Really, those are the biggest changes in the UI, for the common user. The only thing that truly annoys me in Win10 is its tendency to do random restarts while being in sleep mode.

Sep 30, 2015

Microsoft Edge

Oh, the things I learn! I have been working in IT with Microsoft technologies for 16 years, but they never seize to amaze me with their new awesome innovations. Take Microsoft Edge, for example.

A couple weeks ago I had my laptop's old 160GB SSD disc changed into a nice new 500GB SSD. Since anew Windows install was needed anyway, I had our intern install Windows 10 on my laptop. I quite like it. I quite like the Start menu as this combo of Win8.1 and Win7. And I like it that there is no special "tablet" side for apps, but they just open as windows on the desktop. I like it. But this is not a blog post about Windows 10; there's enough of those around the Interwebs.

No, this is a post about Microsoft Edge. 

Edge is supposed to be a grand new browser that doesn't have the issues of Internet Explorer. Internet Explorer is lacking at best. At best it is in version 11. In truth, each version has been better than the previous one, but still I have been silently (or not so) hooraying every time another one bites the dust. My worst issues with IE have naturally been with CSS and JavaScript, since I do web design. Other than that, I don't know since I don't really use it. But for a web designer, IE has mostly been a nighmare.

Ok, back to Edge. I really haven't actually had the need to test UI's in Edge too much yet. Not really at all. These past two weeks I've been doing other stuff and/or using customer environments for debugging this or that (JavaScript issues). Which means that I really haven't used Edge much for anything yet. I only now pressed F12 in it for the first time, just to see what the dev tools look like. They look the same as in IE11, except I could not find a button to attach the tools to the bottom of the browser window. What's up with that?

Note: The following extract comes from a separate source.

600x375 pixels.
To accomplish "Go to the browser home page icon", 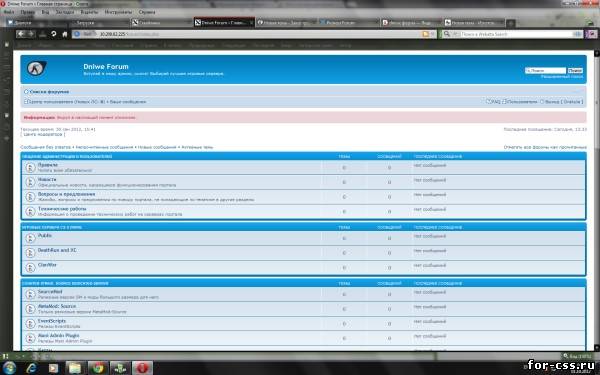I will (x=65, y=34).

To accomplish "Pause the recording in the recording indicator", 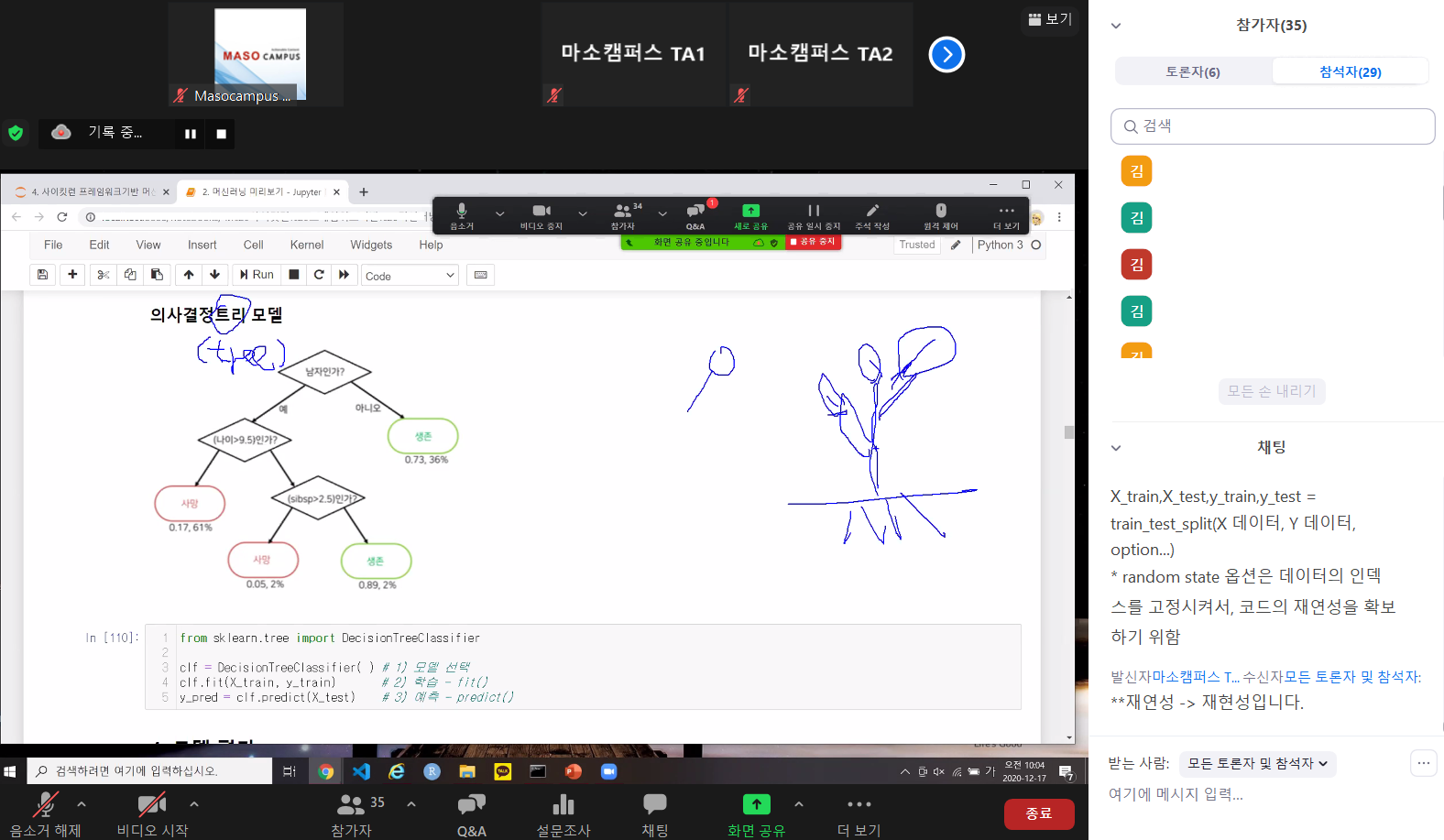I will pyautogui.click(x=191, y=134).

To that same category of "what's up with that?" goes the other thing I learned today about Edge. That would be the lack of page history in the back button! I mean, I can't be the only one in this world using the back button history menu for jumping back some and sometimes forward some likewise. But, it does not exist anymore! I googled it even! I found a couple discussion threads about it, e.g. this one in tenforums, Ok, so there ARE people as astonished by this as I am!

In those discussions others were saying that it's still there, you just access it from a different place, the lines-button and there you find history. But like someone pointed out, this is not the same damned thing! Browsing history is not the same as the back button page history! Someone else said (maybe sarcastically?) that Edge is so new, it might not have all of the features yet. C'moon Microsoft! There's absolutely no excuse!

Another thing I realised about Edge, not so long ago, is the lack of ActiveX and other legacy technology support. I would not really be sorry about that - maybe I'm not in any case - but I'm certainly surprised. Why? Because Microsoft's own core software like SharePoint still used ActiveX components for certain important functionalities. So basically Edge is no more compatible with SharePoint than, say, Chrome or Firefox. Which essentially does not mean much, since most stuff can be done in any browser.

However, Edge does have an inbuilt command in the settings menu for opening the current web site in Internet Explorer. So, wait, what? Edge has an inbuilt IE launcher? Yep. In a way, that's pretty cool, since you really can't know when you run into a wall with Edge. 

Interesting to see. Internet Explorer has not been capable of competing with browsers such as Chrome and Firefox even though its different versions are used a whole lot. This is however solely due to company policies forbidding anything else from the bulk laptops. Edge? I'm really not sure it will turn Microsoft's ship in the web browser market. It's not bad (probably). It's just not very enticing either.

Oh, and the other thing. I haven't found a way to dock the favorites bar to the top part of the window, below the address bar like I like it. Maybe I'm just too used to my old ways. Maybe I should think fresh. But I'll still stick with Chrome (and Firefox when Firebugging is required).